If you start your own hot pepper plants indoors, give them plenty of time to develop. Seed should be started 8 – 12 weeks before your last frost date. The seed can be slow to germinate The use of a heating pad or some other means of heating the soil will speed germination. However, it will also cause the soil to dry out faster and they will need more frequent watering.
You should see the first sets of true leaves within about 6 weeks. At that point, you can transplant them into individual pots and continue growing them indoors.
Before planting them in the garden, be sure to harden off the seedlings. They are very susceptible to cold temperature. Wait to transplant in the garden until after all danger of frost and once temperatures remain reliably above 50 degrees F.
When you transplant, put them in the ground about 1 inch deeper than they were growing in their pots. The base of the stems will send out small roots, making stronger plants.
Space your plants based on their mature size. Hot peppers do not mind being a bit crowded.
Peppers need warmth (at least 70 degrees F.), to grow and set flowers. However, at extreme temperatures, 90 degrees F. and over and under 60 degrees F., they will drop their blossoms until conditions are more favorable.
Caring for Your Hot Pepper Plants
Water: Hot peppers need to dry out between waterings, but make sure they get at least 1 inch of water each week. They will drop their flowers if allowed to become drought stressed.

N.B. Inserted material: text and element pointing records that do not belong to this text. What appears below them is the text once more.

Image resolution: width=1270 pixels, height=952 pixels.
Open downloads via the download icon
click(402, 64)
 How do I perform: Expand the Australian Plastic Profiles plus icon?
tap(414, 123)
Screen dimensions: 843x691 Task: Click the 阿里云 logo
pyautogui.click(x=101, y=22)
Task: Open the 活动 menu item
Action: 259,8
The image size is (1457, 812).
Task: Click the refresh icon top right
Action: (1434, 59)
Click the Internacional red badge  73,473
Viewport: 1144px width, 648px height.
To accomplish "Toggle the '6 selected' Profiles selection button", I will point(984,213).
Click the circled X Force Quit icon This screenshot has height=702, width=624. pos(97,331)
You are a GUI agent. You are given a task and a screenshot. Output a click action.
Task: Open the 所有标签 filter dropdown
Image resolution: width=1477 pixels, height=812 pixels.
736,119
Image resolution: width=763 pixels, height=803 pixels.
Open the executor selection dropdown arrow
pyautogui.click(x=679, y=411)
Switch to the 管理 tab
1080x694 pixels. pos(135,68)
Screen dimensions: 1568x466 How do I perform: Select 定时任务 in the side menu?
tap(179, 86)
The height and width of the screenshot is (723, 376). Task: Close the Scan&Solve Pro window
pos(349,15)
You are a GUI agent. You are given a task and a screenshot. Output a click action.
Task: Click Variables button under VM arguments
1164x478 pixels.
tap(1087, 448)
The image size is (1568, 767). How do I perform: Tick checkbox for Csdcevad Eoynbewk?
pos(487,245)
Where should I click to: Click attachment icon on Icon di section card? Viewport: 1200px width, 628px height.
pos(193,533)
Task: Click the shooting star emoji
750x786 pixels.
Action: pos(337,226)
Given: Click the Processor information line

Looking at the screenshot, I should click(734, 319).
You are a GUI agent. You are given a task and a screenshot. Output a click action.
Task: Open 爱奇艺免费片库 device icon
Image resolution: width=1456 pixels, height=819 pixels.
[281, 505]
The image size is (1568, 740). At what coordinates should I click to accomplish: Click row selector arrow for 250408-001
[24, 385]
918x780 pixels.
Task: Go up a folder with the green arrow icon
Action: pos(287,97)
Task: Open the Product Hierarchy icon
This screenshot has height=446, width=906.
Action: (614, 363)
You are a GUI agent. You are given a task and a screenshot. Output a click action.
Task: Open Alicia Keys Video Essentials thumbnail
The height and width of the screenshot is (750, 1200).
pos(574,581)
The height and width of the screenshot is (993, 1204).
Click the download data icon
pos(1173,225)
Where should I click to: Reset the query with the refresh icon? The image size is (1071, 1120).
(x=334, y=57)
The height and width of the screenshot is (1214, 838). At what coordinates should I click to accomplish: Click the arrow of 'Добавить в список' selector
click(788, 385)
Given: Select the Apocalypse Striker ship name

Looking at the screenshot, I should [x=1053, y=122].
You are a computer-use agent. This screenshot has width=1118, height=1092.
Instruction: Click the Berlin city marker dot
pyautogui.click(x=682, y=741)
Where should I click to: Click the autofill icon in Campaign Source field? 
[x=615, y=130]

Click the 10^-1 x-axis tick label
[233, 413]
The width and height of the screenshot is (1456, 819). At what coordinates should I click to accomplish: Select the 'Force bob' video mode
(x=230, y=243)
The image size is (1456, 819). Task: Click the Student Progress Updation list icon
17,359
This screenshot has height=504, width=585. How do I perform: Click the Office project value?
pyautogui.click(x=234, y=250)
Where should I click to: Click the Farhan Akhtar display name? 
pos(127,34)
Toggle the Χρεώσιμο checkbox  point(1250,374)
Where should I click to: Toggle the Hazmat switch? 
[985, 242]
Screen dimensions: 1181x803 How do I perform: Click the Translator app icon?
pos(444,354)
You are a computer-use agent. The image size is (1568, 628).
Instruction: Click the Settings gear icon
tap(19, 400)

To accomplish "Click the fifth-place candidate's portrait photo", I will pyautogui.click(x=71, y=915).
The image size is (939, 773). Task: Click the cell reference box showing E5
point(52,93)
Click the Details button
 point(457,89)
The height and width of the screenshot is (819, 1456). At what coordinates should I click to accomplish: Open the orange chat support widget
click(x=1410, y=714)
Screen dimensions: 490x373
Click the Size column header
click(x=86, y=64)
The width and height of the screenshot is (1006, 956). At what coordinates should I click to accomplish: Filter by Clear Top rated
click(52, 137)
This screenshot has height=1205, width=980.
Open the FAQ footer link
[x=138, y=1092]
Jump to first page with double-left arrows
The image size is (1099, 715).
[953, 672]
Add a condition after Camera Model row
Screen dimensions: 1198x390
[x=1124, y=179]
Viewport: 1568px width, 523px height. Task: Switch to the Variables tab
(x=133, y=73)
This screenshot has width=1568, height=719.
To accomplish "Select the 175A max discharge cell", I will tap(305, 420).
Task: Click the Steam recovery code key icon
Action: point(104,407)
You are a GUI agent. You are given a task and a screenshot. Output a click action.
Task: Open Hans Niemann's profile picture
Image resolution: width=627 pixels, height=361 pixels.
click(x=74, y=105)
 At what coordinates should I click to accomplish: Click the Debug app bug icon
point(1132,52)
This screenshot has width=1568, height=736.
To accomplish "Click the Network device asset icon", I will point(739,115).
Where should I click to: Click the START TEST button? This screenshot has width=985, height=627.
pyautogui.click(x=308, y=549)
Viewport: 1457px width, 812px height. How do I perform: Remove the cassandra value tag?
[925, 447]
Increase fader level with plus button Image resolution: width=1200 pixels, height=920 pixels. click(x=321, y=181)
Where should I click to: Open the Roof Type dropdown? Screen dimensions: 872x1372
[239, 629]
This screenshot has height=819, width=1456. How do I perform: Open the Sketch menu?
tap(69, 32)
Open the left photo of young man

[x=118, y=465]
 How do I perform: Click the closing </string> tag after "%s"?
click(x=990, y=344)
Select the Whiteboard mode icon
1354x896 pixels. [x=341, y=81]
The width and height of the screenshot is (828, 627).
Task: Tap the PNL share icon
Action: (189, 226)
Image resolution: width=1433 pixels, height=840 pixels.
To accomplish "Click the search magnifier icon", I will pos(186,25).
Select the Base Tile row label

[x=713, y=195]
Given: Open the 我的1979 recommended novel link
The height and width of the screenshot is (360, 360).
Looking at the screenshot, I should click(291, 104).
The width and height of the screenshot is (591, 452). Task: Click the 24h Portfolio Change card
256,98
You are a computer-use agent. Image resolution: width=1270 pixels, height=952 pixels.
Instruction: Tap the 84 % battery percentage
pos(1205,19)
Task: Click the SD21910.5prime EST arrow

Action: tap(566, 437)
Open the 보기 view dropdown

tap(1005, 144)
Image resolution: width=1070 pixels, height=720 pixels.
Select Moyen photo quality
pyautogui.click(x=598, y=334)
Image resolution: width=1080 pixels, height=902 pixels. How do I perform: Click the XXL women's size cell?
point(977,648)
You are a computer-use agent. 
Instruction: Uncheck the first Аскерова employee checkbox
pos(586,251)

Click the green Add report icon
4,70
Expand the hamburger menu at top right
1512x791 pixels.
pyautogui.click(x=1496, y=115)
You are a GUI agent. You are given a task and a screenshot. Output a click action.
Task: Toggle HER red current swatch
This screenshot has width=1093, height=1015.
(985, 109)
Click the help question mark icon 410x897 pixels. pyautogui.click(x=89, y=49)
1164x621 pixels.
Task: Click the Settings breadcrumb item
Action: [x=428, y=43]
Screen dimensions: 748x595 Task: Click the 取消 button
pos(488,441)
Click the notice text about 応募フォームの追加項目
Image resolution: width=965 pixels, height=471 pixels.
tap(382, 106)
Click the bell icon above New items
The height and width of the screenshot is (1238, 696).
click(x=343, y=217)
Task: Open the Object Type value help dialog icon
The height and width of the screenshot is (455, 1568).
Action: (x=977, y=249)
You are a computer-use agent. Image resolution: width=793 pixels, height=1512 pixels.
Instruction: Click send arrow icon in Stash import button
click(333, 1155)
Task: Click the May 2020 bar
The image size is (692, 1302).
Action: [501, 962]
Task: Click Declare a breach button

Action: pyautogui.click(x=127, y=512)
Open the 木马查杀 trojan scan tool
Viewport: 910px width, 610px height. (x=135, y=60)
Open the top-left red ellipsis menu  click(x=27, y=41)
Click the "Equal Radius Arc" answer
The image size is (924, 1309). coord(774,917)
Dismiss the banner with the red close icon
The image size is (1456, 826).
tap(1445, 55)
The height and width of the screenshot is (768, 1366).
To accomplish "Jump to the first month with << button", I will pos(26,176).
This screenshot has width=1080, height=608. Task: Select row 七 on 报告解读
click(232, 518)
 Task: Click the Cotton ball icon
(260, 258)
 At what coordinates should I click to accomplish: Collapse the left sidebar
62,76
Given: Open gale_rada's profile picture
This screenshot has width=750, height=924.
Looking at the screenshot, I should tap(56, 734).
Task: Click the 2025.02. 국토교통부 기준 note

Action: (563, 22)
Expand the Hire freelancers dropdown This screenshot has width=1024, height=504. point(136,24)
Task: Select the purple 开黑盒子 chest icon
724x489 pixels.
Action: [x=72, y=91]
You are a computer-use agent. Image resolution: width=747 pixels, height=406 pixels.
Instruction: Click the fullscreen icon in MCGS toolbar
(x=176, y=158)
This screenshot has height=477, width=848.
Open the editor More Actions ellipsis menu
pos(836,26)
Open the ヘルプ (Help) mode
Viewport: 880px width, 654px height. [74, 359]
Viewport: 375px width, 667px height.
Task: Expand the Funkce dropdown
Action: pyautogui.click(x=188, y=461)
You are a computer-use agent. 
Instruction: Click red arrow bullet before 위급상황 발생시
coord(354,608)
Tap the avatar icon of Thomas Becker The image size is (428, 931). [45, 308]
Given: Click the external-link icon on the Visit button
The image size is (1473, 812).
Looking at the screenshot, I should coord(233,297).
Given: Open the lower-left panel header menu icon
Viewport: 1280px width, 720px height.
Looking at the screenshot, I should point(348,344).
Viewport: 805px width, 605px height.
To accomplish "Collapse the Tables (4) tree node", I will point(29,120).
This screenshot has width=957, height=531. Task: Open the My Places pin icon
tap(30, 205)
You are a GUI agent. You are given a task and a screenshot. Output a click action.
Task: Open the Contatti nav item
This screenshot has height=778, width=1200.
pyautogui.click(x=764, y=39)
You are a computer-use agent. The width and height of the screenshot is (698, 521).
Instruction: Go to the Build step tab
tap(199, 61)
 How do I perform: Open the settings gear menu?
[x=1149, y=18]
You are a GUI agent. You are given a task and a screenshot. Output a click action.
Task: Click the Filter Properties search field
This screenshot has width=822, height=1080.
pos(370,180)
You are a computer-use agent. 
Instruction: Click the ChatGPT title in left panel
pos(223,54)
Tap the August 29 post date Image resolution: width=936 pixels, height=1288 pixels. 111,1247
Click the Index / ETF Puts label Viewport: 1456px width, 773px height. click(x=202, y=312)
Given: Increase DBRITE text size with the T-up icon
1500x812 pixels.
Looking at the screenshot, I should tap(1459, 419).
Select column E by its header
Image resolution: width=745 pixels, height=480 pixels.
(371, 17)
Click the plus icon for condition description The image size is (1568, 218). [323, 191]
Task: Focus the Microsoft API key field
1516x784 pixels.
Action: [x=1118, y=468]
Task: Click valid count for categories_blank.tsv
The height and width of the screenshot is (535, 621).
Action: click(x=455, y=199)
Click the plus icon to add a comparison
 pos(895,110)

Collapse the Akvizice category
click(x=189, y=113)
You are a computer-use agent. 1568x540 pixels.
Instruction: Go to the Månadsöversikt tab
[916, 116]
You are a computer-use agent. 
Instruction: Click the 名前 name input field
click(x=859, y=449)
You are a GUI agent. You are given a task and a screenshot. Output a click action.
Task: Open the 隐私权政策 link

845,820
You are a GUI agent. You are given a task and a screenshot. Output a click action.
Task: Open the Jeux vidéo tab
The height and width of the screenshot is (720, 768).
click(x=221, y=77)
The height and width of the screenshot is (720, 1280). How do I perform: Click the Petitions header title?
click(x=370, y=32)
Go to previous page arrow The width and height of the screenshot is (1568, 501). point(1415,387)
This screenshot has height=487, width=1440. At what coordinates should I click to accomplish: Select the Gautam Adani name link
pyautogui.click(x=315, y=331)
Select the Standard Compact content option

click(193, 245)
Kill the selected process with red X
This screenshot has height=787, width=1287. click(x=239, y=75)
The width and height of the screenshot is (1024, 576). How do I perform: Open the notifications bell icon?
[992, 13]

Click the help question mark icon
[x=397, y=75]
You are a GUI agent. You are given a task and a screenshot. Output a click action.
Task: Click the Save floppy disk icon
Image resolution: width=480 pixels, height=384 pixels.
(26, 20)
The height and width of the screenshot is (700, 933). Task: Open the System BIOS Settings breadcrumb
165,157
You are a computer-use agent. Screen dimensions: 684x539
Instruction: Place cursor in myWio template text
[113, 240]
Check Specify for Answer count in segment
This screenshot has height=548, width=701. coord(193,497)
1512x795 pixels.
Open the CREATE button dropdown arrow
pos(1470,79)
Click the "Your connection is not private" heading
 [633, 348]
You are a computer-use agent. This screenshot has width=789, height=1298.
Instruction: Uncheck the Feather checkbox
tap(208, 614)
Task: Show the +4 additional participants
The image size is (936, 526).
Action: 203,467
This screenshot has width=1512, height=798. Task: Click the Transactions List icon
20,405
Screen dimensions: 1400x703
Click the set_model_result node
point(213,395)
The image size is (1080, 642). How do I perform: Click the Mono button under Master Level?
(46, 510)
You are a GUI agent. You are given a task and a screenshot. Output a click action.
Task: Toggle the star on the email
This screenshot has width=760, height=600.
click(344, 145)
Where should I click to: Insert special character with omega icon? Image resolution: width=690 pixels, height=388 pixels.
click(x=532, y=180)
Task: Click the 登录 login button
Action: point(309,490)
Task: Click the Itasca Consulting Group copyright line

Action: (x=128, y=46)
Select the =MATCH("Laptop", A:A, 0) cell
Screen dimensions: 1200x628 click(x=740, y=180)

Feeding: Overfeeding will result in leafy plants with few peppers. Add some organic matter before planting, to ensure good drainage. You can also give them a dose of balanced fertilizer at planting time and again when the first flowers appear. Many gardeners add a small handful of Epsom salts to the soil at planting, as a magnesium boost.
Staking: Hot peppers tend to set a lot of fruit all at once. While some varieties are sturdy enough to stay upright on their own, staking may be necessary to keep the fruits from resting on the ground.
Pests and Problems of Hot Pepper Plants
Very few pests attack healthy pepper plants. However be on the lookout for the following.
- Aphids and thrips can infest older plants. Symptoms include crinkled or very narrow leaves. these insects can spread viruses which have not cure. Destroy any infected plants to prevent spreading the disease.
- Cutworms can slice off young plants at ground level. Wrapping the base of the plants with foil, toilet paper tubes, or something similar will thwart them. Even toothpicks on either side of the stem will do the trick.